Chilton::ACL::Articulated Subject Indexes

The Production of Articulated Subject Indexes by Computer

Janet Armitage

1968

Over the last three years, the Postgraduate School of Librarianship and Information Science at Sheffield University has established a research unit supported by grants from the Office of Scientific and Technical Information. Two of the projects under the direction of M. F. Lynch involve research into the use of computers in scientific information work. More specifically, they are concerned with some aspects of structure in scientific information. One project, described here, involved an analysis of the structure of English language phrases as they appear in a printed alphabetical subject index, as a basis for the automatic generation of indexes.

The other project, described by Miss J. M. Harrison in an accompanying paper, deals with certain problems in the manipulation of chemical structures by computers.

Many computer programs have been written for the production of indexes, but most of them have been in the form of permuted indexes in which titles of articles are automatically arranged in alphabetical order under each significant word in the title [1]. Little attention had been paid to the highly organized manually produced subject indexes such as those to Chemical Abstracts.

Our work in Sheffield was based on an analysis of the Chemical Abstracts indexes in an attempt to determine ways in which the information contained in the indexes could be used for the purpose of information retrieval. [2]

In the manual production of indexes, there is a considerable amount of clerical work carried out by indexers. Having selected the phrase to be indexed, the indexer must then write down the same phrase often in five or six different ways in order to enter it under the various subject headings in the index. We wanted to find some way of automating this clerical procedure.

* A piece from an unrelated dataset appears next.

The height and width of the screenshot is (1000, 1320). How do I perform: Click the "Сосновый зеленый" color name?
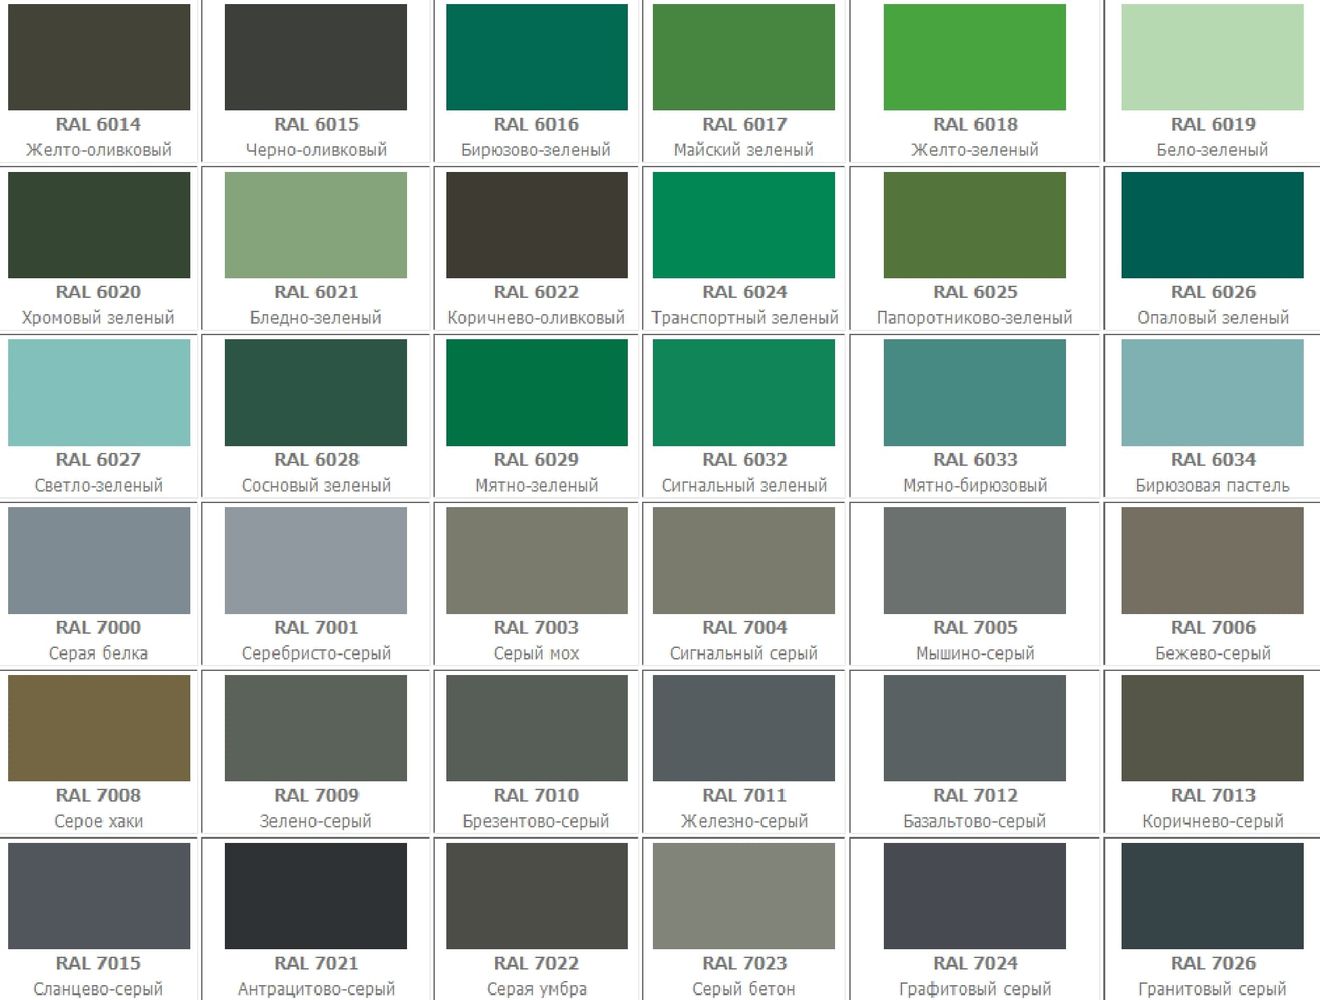click(x=316, y=486)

The Chemical Abstracts Subject index is one of the most highly developed examples of a manually produced alphabetical subject index. A typical set of index entries, shown below, consists of a subject heading in bold face, followed by the remainder of the phrases, the modifications, indented beneath. If the first component of the modification is common to a number of phrases, it is printed once only for the first entry and the remaining phrases are further indented beneath. The function words (prepositions and connectives) are used as articulating points) or points at which the phrase can be broken down into component parts and displayed in a variety of ways in the printed index.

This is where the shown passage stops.